From: Andrew Morton <akpm@osdl.org>
To: linux@horizon.com
Cc: linux-kernel@vger.kernel.org, sct@redhat.com, linux@horizon.com
Subject: Re: msync() behaviour broken for MS_ASYNC, revert patch?
Date: Thu, 9 Feb 2006 00:18:50 -0800 [thread overview]
Message-ID: <20060209001850.18ca135f.akpm@osdl.org> (raw)
In-Reply-To: <20060209071832.10500.qmail@science.horizon.com>
linux@horizon.com wrote:
>
> Sorry to bring this up only after a 2-year hiatus, but I'm trying to
> port an application from Solaris and Linux 2.4 to 2.6 and finding amazing
> performance regression due to this. (For referemce, as of 2.5.something,
> msync(MS_ASYNC) just puts the pages on a dirty list but doesn't actually
> start the I/O until some fairly coarse timer in the VM system fires.)
>
> It uses msync(MS_ASYNC) and msync(MS_SYNC) as a poor man's portable
> async IO. It's appending data to an on-disk log. When a page is full
> or a transaction complete, the page will not be modified any further and
> it uses MS_ASYNC to start the I/O as early as possible. (When compiled
> with debugging, it also uses remaps the page read-only.)
>
> Then it accomplishes as much as it can without needing the transaction
> committed (typically 25-100 ms), and when it's blocked until the
> transaction is known to be durable, it calls msync(MS_SYNC). Which
> should, if everything went right, return immediately, because the page
> is clean.
2.4:
MS_ASYNC: dirty the pagecache pages, start I/O
MS_SYNC: dirty the pagecache pages, start I/O, wait on I/O
2.6:
MS_ASYNC: dirty the pagecache pages
MS_SYNC: dirty the pagecache pages, start I/O, wait on I/O.

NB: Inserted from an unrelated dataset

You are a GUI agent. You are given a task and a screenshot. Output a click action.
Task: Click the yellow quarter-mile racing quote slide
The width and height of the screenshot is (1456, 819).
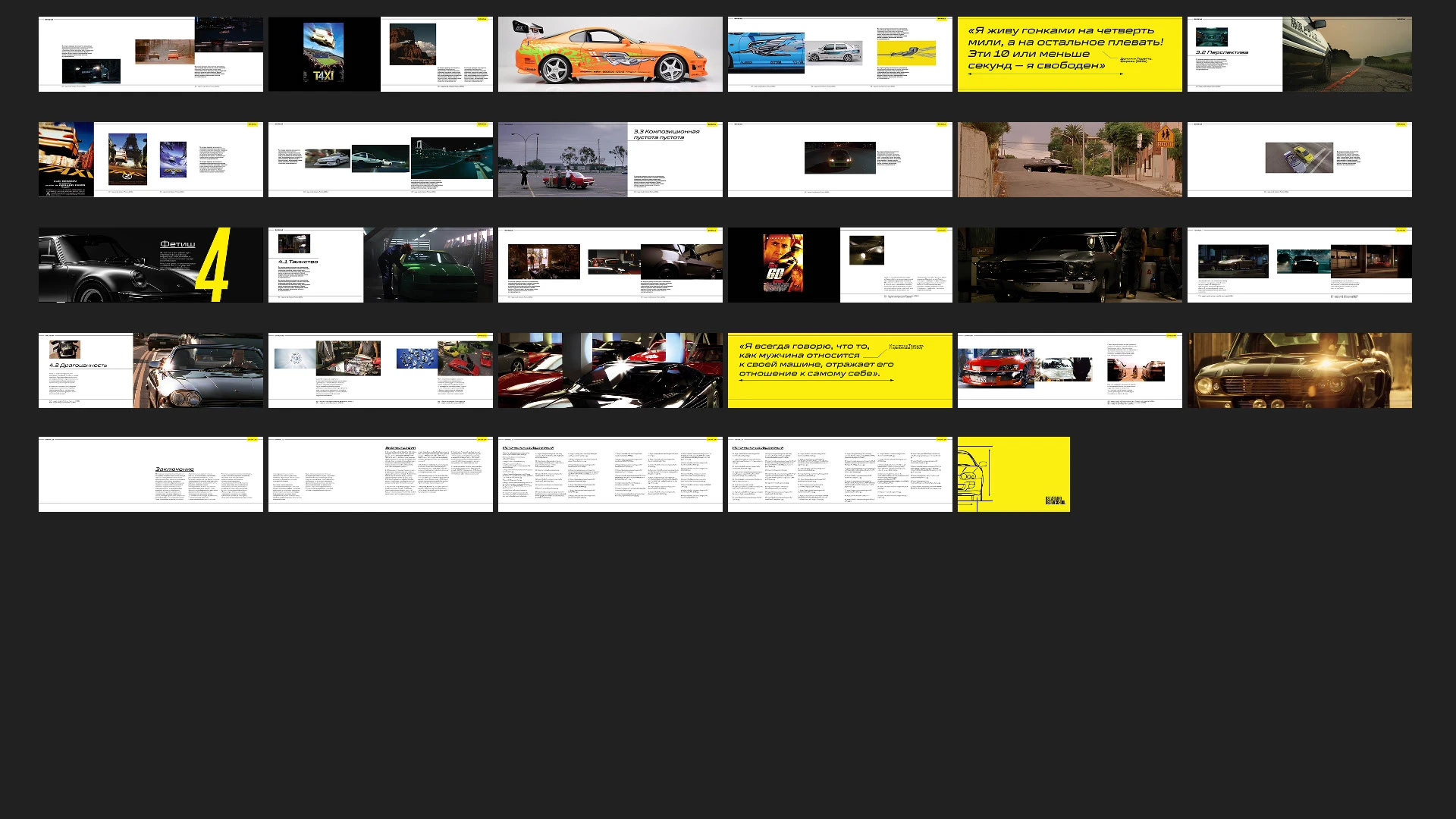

So you're saying that doing the I/O in that 25-100msec window allowed your
app to do more pipelining.
I think for most scenarios, what we have in 2.6 is better: it gives the app
more control over when the I/O should be started. But not for you, because
you have this handy 25-100ms window in which to do other stuff, which
eliminates the need to create a new thread to do the I/O.
Something like this? (Needs a triple-check).
Add two new linux-specific fadvise extensions():
LINUX_FADV_ASYNC_WRITE: start async writeout of any dirty pages between file
offsets `offset' and `offset+len'.
LINUX_FADV_SYNC_WRITE: start and wait upon writeout of any dirty pages between
file offsets `offset' and `offset+len'.
The patch also regularises the filemap_write_and_wait_range() API. Make it
look like the __filemap_fdatawrite_range() one: the `end' argument points at
the first byte beyond the range being written.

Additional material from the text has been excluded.